**Work order:**
Check each line of the material below for "computer" and copy those where it appears.

**Listed records:**
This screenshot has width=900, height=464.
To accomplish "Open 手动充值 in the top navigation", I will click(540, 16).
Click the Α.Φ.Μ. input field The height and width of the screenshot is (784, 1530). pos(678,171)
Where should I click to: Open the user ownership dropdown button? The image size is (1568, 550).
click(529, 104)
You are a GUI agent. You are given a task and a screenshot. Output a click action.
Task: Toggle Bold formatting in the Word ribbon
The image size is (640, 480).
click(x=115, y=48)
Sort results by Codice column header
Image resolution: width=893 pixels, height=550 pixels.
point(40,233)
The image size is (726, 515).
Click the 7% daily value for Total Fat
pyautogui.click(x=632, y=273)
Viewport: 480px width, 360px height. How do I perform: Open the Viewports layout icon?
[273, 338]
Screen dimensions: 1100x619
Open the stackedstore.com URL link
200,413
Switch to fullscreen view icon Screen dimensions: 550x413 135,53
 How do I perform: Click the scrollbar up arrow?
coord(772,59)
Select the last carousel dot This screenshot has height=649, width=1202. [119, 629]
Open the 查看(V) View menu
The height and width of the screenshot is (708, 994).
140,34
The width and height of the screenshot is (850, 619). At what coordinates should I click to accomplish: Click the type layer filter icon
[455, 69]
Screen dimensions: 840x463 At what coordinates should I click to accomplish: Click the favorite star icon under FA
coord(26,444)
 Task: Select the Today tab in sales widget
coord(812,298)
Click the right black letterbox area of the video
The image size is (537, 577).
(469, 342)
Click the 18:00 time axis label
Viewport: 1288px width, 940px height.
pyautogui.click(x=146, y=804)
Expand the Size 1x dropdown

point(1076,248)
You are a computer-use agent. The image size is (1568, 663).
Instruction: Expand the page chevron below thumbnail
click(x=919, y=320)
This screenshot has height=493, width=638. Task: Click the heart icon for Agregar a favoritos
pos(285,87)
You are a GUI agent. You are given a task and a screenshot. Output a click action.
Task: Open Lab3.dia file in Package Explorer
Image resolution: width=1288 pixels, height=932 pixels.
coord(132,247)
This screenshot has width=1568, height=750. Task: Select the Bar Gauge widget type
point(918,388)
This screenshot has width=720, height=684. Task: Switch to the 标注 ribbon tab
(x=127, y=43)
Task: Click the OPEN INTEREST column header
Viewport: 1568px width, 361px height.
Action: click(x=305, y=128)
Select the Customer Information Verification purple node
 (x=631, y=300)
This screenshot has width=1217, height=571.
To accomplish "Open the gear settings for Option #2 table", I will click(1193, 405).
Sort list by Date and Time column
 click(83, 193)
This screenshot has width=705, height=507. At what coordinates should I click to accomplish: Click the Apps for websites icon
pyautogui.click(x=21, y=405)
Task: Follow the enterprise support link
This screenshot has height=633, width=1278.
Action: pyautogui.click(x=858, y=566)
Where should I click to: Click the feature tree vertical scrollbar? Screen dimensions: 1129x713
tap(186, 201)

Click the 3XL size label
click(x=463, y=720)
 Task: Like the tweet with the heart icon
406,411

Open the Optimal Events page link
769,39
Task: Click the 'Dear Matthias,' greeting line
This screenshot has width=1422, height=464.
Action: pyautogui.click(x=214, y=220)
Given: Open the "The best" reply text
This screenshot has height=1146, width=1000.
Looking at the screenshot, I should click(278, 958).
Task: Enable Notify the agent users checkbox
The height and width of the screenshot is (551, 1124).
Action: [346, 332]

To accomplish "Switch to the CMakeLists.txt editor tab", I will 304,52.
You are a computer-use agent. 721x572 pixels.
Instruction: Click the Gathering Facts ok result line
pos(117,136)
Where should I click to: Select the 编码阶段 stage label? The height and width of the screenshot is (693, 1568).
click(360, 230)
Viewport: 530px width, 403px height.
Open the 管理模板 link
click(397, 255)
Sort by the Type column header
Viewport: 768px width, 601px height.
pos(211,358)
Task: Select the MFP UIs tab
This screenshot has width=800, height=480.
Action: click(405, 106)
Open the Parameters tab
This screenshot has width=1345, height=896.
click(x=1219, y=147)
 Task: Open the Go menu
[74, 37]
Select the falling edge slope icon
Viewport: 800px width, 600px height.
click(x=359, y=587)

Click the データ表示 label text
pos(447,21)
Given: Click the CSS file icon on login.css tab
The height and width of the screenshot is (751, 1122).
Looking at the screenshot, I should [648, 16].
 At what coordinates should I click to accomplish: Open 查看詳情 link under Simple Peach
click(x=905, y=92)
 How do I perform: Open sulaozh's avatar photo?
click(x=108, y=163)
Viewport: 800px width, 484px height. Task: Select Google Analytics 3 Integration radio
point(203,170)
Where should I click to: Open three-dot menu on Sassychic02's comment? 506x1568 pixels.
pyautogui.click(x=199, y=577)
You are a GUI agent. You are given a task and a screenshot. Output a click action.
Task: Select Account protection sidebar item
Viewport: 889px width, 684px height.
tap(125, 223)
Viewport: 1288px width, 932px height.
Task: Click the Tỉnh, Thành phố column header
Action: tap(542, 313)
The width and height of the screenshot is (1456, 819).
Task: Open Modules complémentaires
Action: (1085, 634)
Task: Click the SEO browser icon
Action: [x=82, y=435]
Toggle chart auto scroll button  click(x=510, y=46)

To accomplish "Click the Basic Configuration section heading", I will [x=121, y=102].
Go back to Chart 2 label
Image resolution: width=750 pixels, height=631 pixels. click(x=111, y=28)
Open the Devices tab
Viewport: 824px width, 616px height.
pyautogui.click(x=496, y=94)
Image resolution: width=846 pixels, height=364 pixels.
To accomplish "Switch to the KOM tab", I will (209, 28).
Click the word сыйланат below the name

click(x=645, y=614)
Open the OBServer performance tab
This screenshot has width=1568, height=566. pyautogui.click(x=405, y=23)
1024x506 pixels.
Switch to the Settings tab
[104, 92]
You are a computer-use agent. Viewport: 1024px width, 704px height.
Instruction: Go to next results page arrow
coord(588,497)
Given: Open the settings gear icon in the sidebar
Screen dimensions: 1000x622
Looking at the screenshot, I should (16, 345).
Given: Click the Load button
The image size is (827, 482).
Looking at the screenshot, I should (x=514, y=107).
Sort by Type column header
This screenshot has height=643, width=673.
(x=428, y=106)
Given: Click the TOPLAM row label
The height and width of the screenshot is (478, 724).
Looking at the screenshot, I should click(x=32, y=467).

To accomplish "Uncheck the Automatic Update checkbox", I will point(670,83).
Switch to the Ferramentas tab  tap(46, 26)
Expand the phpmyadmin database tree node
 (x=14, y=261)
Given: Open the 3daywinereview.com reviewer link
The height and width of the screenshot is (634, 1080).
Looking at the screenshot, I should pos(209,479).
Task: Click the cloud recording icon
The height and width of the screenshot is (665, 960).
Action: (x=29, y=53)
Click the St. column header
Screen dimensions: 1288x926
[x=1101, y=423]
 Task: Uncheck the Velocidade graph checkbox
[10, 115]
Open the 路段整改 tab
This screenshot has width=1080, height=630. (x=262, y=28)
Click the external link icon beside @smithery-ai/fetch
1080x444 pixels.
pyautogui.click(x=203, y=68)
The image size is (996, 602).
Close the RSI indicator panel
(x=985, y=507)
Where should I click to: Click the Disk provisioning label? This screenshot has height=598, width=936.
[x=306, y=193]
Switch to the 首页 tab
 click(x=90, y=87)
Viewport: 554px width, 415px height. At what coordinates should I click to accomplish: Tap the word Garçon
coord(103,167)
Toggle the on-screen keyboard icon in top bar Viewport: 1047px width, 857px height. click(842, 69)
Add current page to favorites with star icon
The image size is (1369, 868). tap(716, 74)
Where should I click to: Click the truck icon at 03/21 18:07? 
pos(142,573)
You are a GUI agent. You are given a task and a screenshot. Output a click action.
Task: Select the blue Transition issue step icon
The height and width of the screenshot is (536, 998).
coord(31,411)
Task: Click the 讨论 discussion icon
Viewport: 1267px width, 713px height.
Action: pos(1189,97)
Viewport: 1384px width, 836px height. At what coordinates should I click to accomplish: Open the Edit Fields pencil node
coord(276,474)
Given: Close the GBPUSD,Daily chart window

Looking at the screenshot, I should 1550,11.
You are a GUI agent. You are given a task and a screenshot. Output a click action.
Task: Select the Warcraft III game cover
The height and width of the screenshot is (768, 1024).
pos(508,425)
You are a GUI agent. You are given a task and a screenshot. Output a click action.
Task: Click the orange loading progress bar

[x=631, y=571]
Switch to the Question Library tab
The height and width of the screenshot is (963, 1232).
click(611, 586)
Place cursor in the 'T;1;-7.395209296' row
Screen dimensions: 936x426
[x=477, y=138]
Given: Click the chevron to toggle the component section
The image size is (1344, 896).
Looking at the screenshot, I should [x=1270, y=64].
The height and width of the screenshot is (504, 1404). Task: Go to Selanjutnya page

**Written response:**
You are a computer-use agent. The image size is (1568, 663).
You are a computer-use agent. 721x572 pixels.
You are a computer-use agent. Viewport: 1024px width, 704px height.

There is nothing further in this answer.